**Problem description**
Copy the listing from the line that contains "Locate an element on the screen. This" through the line that contains "coordinates (34, 6).", switching "screenshot" to "screen capture" and changing nothing else.

**Listing**
□ □ □ □

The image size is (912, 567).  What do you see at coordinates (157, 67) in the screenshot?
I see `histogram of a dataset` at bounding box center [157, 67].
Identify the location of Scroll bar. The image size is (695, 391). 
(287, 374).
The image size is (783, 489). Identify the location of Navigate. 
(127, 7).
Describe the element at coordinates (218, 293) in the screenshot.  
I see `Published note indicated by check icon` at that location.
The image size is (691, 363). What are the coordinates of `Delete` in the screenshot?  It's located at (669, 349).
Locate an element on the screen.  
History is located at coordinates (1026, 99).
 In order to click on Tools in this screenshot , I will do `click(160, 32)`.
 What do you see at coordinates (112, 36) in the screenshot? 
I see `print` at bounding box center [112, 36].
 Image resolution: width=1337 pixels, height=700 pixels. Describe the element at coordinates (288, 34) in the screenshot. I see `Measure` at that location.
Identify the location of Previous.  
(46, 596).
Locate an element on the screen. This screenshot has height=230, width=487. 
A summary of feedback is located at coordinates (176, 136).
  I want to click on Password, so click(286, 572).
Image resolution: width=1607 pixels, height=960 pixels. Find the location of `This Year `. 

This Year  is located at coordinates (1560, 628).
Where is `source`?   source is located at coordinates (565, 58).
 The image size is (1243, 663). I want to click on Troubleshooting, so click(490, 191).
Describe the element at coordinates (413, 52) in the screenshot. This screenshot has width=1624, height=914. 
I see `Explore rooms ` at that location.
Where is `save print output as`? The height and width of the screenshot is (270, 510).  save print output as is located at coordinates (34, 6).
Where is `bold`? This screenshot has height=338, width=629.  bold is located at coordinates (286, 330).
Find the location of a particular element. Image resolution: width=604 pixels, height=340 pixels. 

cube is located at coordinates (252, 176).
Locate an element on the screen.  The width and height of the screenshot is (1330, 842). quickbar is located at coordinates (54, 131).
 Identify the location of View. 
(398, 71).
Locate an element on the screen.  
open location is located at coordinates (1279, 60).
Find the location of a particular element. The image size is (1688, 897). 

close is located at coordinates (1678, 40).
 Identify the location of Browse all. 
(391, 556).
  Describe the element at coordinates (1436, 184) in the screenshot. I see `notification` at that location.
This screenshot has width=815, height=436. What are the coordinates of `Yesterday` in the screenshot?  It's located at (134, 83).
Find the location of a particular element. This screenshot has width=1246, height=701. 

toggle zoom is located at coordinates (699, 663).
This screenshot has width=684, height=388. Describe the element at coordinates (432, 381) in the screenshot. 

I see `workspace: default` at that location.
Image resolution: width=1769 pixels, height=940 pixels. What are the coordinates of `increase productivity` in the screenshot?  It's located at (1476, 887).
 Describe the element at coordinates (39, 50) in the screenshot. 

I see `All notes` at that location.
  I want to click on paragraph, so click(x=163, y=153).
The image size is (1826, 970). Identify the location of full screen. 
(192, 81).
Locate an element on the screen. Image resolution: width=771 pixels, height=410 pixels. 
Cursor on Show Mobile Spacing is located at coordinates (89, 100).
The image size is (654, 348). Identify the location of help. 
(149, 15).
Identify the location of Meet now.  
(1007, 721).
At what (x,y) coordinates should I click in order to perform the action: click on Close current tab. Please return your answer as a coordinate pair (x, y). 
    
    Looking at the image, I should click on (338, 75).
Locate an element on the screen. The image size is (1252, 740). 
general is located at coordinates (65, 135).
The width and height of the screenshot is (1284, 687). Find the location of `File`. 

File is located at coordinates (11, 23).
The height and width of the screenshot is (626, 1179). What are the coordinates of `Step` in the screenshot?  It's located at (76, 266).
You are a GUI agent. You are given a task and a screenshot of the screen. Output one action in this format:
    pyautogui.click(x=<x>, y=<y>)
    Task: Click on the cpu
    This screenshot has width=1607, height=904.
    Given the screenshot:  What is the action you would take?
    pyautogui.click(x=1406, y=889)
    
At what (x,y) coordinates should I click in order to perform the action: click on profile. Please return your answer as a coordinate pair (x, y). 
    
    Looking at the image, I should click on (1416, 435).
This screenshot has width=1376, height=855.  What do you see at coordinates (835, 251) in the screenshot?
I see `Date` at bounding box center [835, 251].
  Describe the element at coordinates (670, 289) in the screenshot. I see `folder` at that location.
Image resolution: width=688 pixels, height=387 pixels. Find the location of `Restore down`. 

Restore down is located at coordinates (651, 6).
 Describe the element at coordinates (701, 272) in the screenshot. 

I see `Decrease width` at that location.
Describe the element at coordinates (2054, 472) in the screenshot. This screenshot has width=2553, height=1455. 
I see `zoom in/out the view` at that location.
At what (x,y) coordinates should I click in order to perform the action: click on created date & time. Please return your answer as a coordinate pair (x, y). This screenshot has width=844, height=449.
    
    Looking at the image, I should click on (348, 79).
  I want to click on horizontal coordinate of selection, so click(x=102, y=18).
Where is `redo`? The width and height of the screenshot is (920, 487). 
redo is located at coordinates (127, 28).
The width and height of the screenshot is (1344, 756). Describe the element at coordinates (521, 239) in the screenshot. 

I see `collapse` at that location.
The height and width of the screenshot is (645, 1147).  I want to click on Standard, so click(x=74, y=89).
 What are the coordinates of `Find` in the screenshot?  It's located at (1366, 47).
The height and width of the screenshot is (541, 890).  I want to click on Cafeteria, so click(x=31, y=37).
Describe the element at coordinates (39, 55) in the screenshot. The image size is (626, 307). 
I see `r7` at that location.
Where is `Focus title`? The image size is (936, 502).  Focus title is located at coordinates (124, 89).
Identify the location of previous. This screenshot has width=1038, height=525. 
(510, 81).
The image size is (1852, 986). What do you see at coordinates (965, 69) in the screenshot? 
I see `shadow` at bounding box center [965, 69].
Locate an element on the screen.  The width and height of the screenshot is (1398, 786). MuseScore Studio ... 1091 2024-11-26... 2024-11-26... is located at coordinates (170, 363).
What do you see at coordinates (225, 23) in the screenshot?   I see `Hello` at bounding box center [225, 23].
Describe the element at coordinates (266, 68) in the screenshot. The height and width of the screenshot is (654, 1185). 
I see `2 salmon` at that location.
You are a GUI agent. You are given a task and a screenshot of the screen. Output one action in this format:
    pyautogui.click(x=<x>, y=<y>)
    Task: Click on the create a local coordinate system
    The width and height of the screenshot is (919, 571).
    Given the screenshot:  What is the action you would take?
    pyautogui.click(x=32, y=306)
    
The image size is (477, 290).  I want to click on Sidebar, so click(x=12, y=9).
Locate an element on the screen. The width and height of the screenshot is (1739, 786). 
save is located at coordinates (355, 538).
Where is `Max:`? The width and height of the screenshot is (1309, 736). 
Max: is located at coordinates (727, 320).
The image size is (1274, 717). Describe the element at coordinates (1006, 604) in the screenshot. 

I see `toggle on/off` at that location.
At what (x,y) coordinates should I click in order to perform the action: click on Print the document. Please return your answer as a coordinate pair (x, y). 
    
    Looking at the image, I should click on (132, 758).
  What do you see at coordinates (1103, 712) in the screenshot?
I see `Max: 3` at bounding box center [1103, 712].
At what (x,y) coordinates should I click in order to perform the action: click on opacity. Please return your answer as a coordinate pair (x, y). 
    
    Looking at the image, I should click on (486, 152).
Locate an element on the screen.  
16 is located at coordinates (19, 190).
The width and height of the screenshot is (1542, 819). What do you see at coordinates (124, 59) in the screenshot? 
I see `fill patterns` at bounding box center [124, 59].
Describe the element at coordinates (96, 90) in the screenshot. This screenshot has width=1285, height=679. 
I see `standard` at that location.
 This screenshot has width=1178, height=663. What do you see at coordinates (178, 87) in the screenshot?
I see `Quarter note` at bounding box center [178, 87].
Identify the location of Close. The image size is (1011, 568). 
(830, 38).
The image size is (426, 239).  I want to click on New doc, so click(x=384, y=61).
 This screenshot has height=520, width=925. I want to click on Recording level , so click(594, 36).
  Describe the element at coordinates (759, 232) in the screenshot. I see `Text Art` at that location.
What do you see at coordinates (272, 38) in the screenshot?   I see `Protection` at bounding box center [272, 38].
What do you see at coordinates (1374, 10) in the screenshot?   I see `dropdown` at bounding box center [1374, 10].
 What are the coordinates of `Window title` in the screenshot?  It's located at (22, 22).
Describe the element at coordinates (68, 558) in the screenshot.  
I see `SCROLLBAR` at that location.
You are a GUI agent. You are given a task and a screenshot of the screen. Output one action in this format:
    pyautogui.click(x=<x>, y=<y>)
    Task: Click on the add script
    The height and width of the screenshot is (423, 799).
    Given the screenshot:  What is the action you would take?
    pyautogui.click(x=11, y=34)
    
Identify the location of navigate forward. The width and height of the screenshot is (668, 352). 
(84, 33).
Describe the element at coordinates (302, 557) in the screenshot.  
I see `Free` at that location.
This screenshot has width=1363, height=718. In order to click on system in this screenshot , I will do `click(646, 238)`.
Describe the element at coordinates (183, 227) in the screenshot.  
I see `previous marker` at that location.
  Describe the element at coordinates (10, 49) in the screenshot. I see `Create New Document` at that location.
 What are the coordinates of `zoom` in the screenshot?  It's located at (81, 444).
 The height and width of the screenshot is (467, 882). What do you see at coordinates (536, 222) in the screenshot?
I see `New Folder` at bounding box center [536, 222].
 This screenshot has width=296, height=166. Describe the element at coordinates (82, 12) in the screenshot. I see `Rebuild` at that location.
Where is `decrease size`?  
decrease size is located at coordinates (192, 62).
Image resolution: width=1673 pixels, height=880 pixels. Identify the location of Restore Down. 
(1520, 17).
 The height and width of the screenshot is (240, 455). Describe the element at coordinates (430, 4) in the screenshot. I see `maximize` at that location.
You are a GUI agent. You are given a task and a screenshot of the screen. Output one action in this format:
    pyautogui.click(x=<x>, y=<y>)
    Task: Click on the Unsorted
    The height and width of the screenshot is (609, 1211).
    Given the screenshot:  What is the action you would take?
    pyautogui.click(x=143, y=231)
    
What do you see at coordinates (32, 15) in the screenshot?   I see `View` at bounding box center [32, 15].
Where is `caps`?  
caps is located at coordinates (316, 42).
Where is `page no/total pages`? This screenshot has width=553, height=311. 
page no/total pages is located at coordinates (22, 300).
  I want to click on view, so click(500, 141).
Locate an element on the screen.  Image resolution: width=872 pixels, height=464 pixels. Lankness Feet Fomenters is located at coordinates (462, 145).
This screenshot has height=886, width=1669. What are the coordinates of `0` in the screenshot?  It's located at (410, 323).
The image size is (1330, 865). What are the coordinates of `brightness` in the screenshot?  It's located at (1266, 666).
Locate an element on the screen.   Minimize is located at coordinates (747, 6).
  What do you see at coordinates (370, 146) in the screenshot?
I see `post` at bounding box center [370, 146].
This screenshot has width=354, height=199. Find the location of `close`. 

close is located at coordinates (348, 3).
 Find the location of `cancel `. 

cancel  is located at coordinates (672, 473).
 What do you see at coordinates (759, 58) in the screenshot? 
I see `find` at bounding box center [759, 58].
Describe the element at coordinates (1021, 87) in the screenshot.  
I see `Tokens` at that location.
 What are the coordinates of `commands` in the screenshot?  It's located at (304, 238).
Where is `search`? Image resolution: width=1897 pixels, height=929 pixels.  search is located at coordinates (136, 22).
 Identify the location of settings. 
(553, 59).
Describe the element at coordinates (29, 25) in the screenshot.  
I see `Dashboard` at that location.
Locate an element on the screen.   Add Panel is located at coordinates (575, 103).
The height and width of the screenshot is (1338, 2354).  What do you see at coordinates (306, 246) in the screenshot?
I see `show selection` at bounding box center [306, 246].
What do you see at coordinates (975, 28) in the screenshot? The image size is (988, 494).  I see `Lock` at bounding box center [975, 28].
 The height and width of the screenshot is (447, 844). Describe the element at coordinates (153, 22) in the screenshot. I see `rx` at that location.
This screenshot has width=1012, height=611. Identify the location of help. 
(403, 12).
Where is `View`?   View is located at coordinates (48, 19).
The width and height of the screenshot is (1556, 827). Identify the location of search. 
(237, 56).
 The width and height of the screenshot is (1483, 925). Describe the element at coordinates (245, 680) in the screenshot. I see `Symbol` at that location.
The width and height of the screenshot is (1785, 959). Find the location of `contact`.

□ □ □ □

**Complete answer**
Locate an element on the screen. This screen capture has height=230, width=487. 
A summary of feedback is located at coordinates (176, 136).
  I want to click on Password, so click(286, 572).
Image resolution: width=1607 pixels, height=960 pixels. Find the location of `This Year `. 

This Year  is located at coordinates (1560, 628).
Where is `source`?   source is located at coordinates (565, 58).
 The image size is (1243, 663). I want to click on Troubleshooting, so click(490, 191).
Describe the element at coordinates (413, 52) in the screen capture. This screen capture has width=1624, height=914. 
I see `Explore rooms ` at that location.
Where is `save print output as`? The height and width of the screen capture is (270, 510).  save print output as is located at coordinates (34, 6).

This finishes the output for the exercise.